Liberals are the ones that insisted we expose our kids to Holden Caulfield in The Catcher in the Rye --and Soul on Ice and Black like me by Cleaver --with all the profane and obscene language and activities --so as to prepare our sheltered midwestern kids for college lit. and "real life." what we got was a lot more bad language in public entertainment and kids talking like Rappers.

Liberals went to bat for the library ass'n which said that kids should have access to the Madonna Sex Book (Monroe, MI case) if they wanted --that the library couldn't make porn off-limits to kids --and computers, likewise. Kooz of Kooz News commented on all the old geezers using the library computers. To look for jobs? NO. to talk dirty in chat rooms --probably looking for underage kids. And we have whole sections of Toledo's library devoted to gay materials. All this is a proper use of public money? I don't think so.

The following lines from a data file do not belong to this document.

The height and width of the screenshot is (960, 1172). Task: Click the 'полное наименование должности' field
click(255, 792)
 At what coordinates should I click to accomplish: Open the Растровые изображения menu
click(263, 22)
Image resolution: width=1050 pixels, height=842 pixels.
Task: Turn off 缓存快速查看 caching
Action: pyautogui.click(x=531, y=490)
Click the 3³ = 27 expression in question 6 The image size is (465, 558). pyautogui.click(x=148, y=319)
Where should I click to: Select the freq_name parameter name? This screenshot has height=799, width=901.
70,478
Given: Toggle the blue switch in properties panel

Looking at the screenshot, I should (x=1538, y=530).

at the rate Christianity is being suppressed, Don, there will be a Muslim majority eventually -and a conversion effort in the schools --something like making girls wear the cover --and observe prayer times. And no equal time for Christians, because "we're in charge now." They have not historically had the same commitment to religious diversity and tolerance that America is known for --even with our school assemblies held by Christians.

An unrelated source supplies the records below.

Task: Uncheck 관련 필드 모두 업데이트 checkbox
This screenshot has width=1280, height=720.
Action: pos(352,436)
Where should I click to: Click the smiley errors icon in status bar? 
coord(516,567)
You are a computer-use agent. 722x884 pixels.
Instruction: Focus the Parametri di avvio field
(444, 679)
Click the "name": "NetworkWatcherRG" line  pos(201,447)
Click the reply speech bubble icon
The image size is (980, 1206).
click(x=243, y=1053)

Who would make the better majority for a nation --christians or Muslims?? Who has the more humane religious leader? Is it Jesus or Mohammad who married a 9 year old? Which religion says woman is inferior because she was made from a crooked rib of Adam's? Islam uses that as an excuse.

As it is, a California elementary school had the kids wear burkas or scarves --and go through the motions of the prayer times --and observe rammadan (sp?) --as a cross-cultural/religious experience. And some have our kids doing Hindu yoga with salutations to the sun. I draw the line at coffee enemas.

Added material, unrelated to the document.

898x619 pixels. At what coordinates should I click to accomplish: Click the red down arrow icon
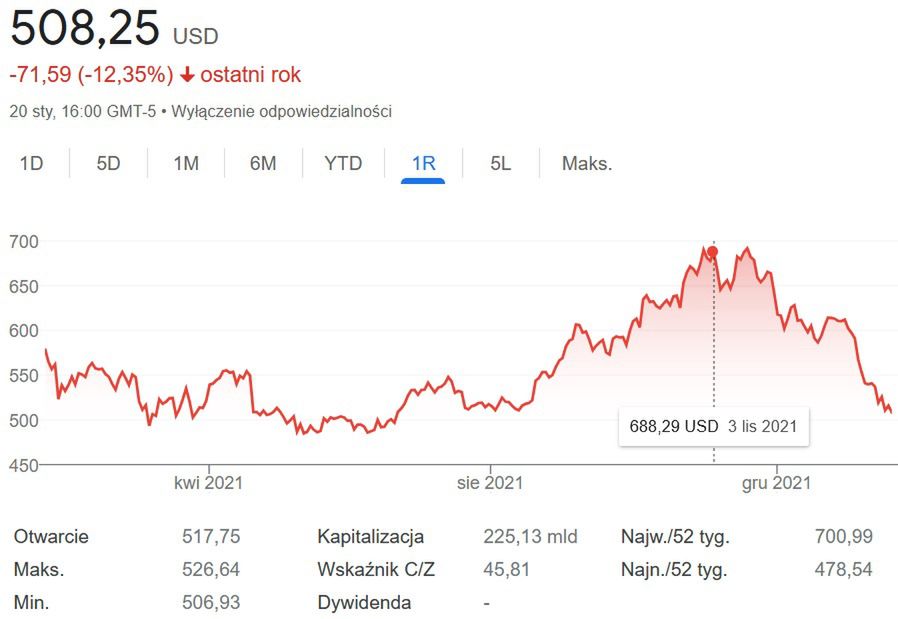click(187, 75)
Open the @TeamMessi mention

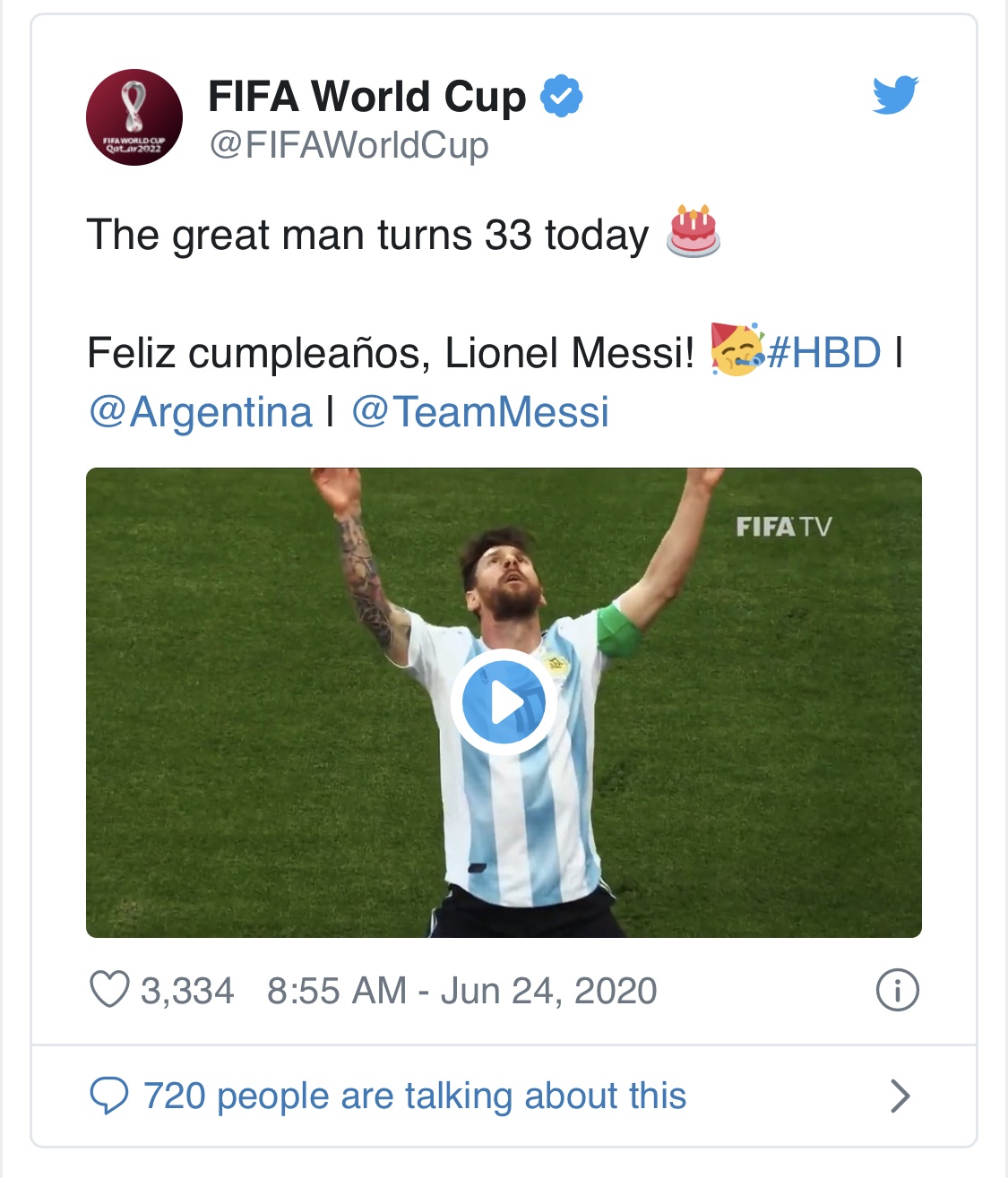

I realize that when the population balance gives us a Muslim majority, we will be in for lots of problems. First, they'll start fighting with each other.

I know this is not politically correct, but i merely challenge them to prove otherwise now by speaking out for ideals of respect for life and freedom. I realize why they don't. They fear the ruthlessness of their fundamentalist brothers in the faith but if they don't start reaching their youth themselves with their appreciation for american freedom and ideals of rights, they will lose them to Osama.

Muslims would do well to have the power team concept. No one proselytizes more effectively than the Christians --because they have the best message of all and the only risen, miracle-working Saviour--and the testimonies of changed lives.

All the muslims power teams in the world, however, can't get Mohammad to do one miracle or rise from the dead. Never happened. Never will. Not until the dead ALL rise for the Judgment Day of Christ.

Love you --keep sparring --but I think I won this round. ;D

Anonymous said...

Don said, "1/6 of the worlds population is muslim. Can they all be wrong?

The answer is simply...yes they can.

Don, there can only be ONE truth. You seem to get angry that Christians claim to know the truth...suggesting all muslims are wrong. But, you don't seem to have a problem insinuating that all Christians are wrong. We both can't be right.

Remember, Christianity is the ONLY faith that teaches salvation is based on grace and not of works. Any religion that teaches our own "good" works can earn us salvation falls short of the truth.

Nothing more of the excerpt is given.